### Work to complete
1. In the post about a cheating boyfriend, how long has the writer been in the relationship?
2. Write out the part of the post about a cheating boyfriend that begins at the words "I have been" and stops after "of the apartment.".
3. Translate this sentence from the post about a cheating boyfriend into Spanish: "I also found out that he had been secretly meeting up with people online for casual sex."

### Page extract
Please Help...Boyfriend Cheated On Me With Men, Women, Transexuals etc...
I have been in a relationship with my bf for 3 years. At the beginning of our relationship I found a number of porn sites on his computer that were homosexual, older women, or transexual porn. I also found out that he had been secretly meeting up with people online for casual sex. I later found out that his sex partners included men and women. I was very young at the time and chose to stay with him and helped him get counseling. He was faithful for year and half and then almost out of nowhere he started again. He began posting ads and meeting with sex partners which this time included transexuals, crossdressers, and everything in between.I only found this out 6 months after he had began again and broke it off and moved out of the apartment.

### Data extract
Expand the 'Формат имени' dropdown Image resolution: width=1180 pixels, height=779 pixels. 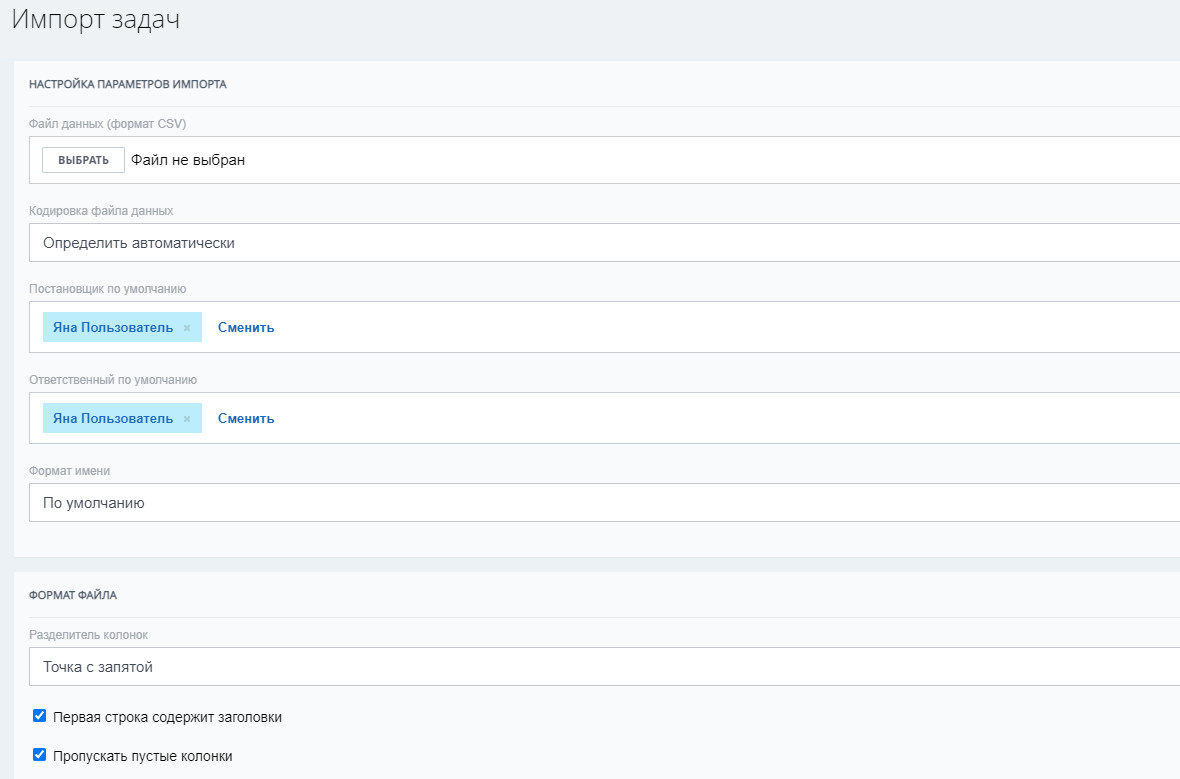[600, 503]
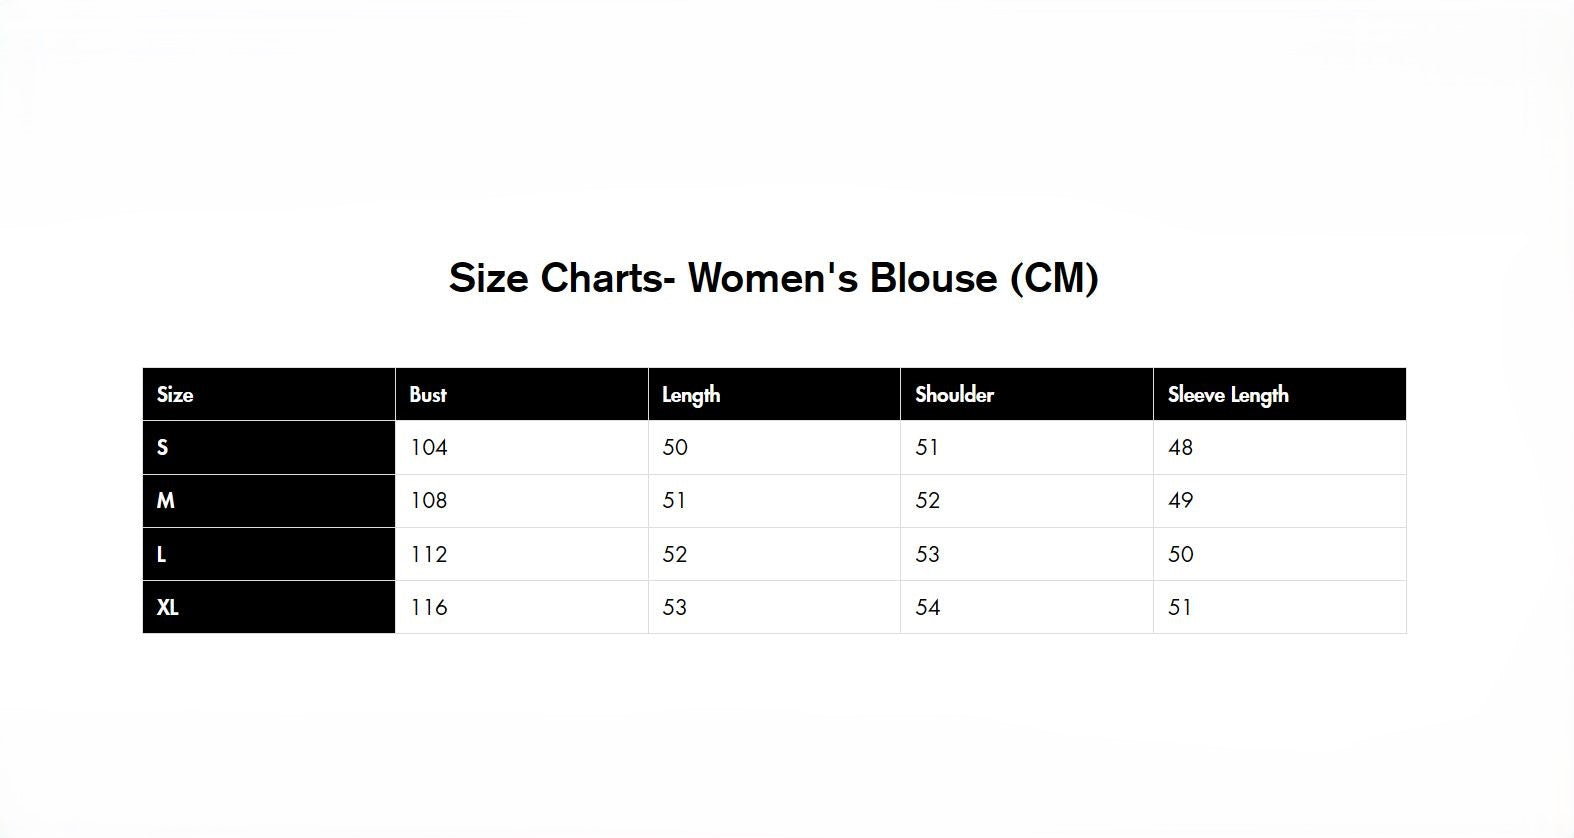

### Answers given
1. Three years.

2.
I have been in a relationship with my bf for 3 years. At the beginning of our relationship I found a number of porn sites on his computer that were homosexual, older women, or transexual porn. I also found out that he had been secretly meeting up with people online for casual sex. I later found out that his sex partners included men and women. I was very young at the time and chose to stay with him and helped him get counseling. He was faithful for year and half and then almost out of nowhere he started again. He began posting ads and meeting with sex partners which this time included transexuals, crossdressers, and everything in between.I only found this out 6 months after he had began again and broke it off and moved out of the apartment.

3. También me enteré de que él se había estado viendo en secreto con gente de internet para tener sexo casual.